- DATA RECORDS:

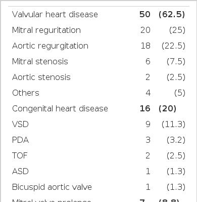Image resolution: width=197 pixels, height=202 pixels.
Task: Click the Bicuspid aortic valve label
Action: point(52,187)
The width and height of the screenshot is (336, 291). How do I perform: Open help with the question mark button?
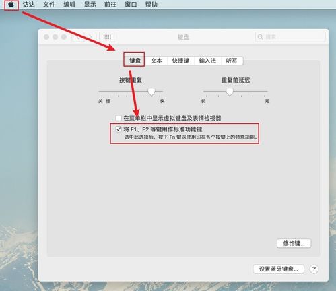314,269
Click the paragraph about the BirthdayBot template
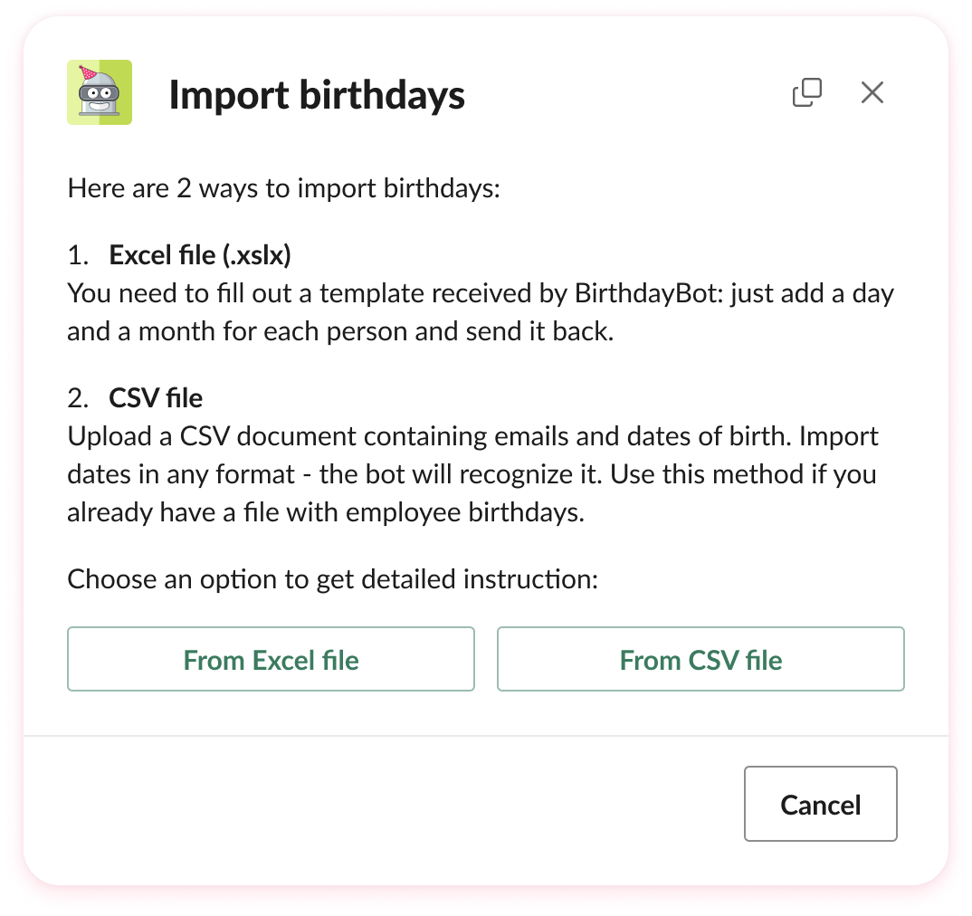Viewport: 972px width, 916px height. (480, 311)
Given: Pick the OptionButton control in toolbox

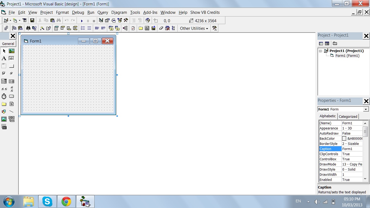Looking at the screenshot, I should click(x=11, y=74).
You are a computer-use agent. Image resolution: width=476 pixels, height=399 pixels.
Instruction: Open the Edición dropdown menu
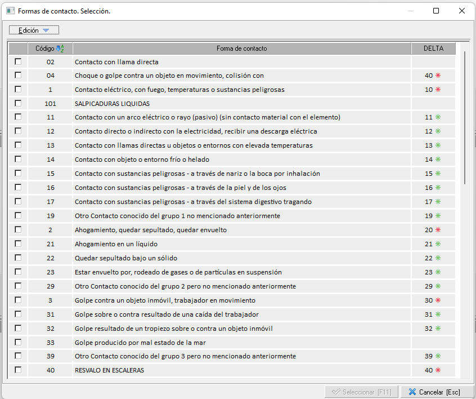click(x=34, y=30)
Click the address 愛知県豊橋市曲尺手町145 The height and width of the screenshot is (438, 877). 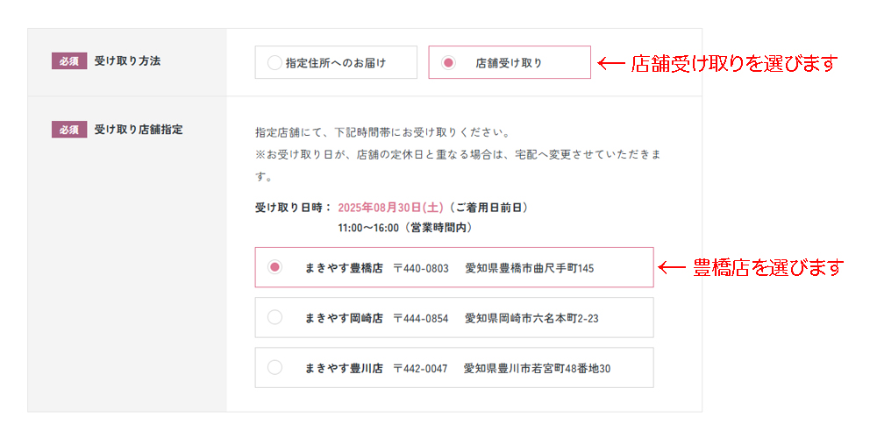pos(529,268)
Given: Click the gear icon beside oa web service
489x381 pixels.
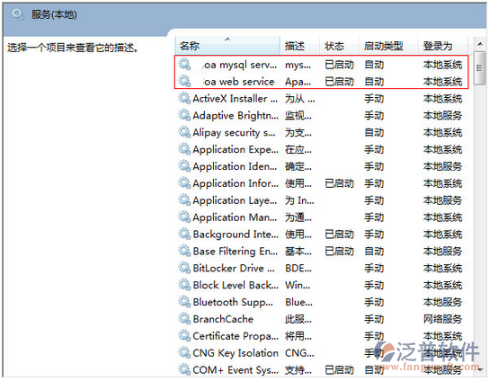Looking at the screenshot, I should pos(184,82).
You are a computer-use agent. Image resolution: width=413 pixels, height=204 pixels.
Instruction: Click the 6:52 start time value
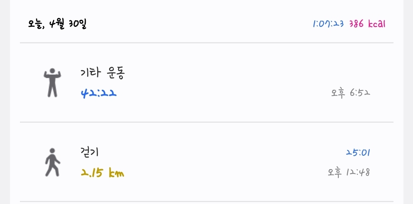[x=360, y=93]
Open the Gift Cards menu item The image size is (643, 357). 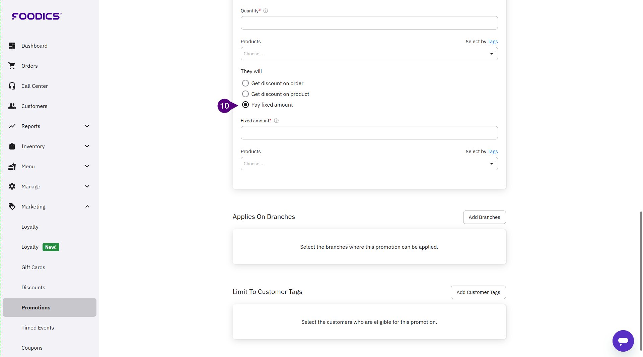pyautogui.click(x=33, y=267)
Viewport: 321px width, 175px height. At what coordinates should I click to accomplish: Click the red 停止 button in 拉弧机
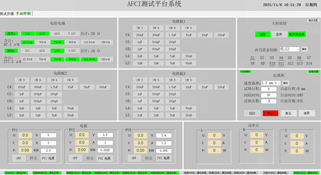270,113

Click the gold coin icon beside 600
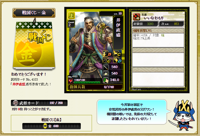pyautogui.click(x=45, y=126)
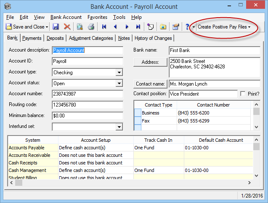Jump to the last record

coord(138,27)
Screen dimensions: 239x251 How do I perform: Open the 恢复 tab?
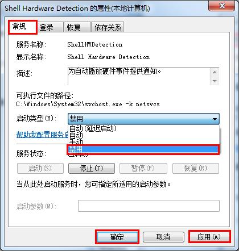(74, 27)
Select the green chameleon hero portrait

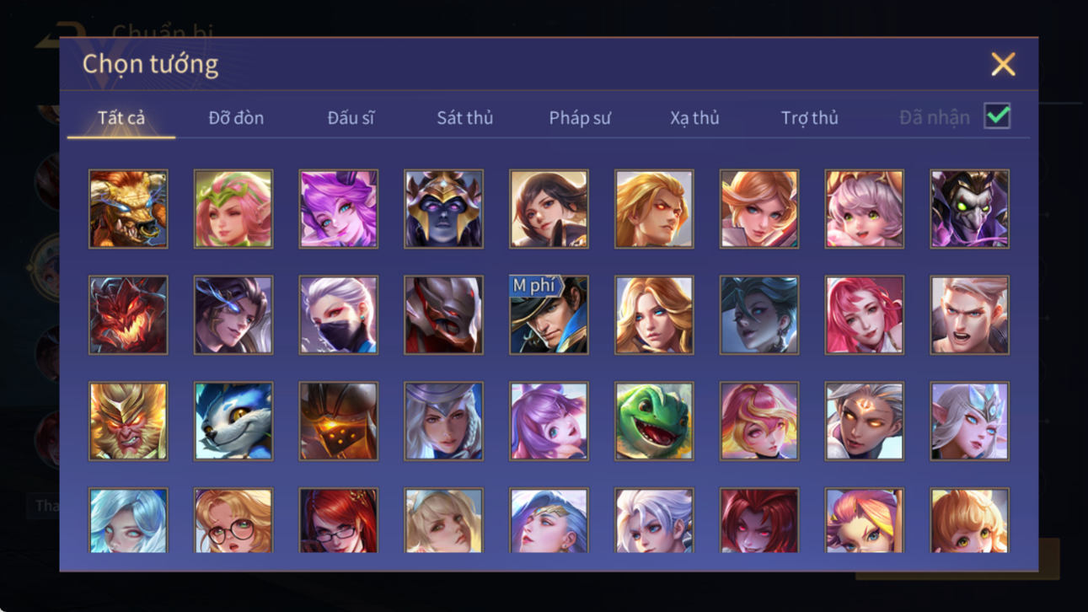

- REQUIREMENT:
Where the line containing "Screen dimensions: 239x251" appears in the records above, begin copying and continue exactly through the last line, with nothing else; omit every picture.

- SOLUTION:
Screen dimensions: 239x251 How do I perform: Open the 恢复 tab?
(74, 27)
Select the green chameleon hero portrait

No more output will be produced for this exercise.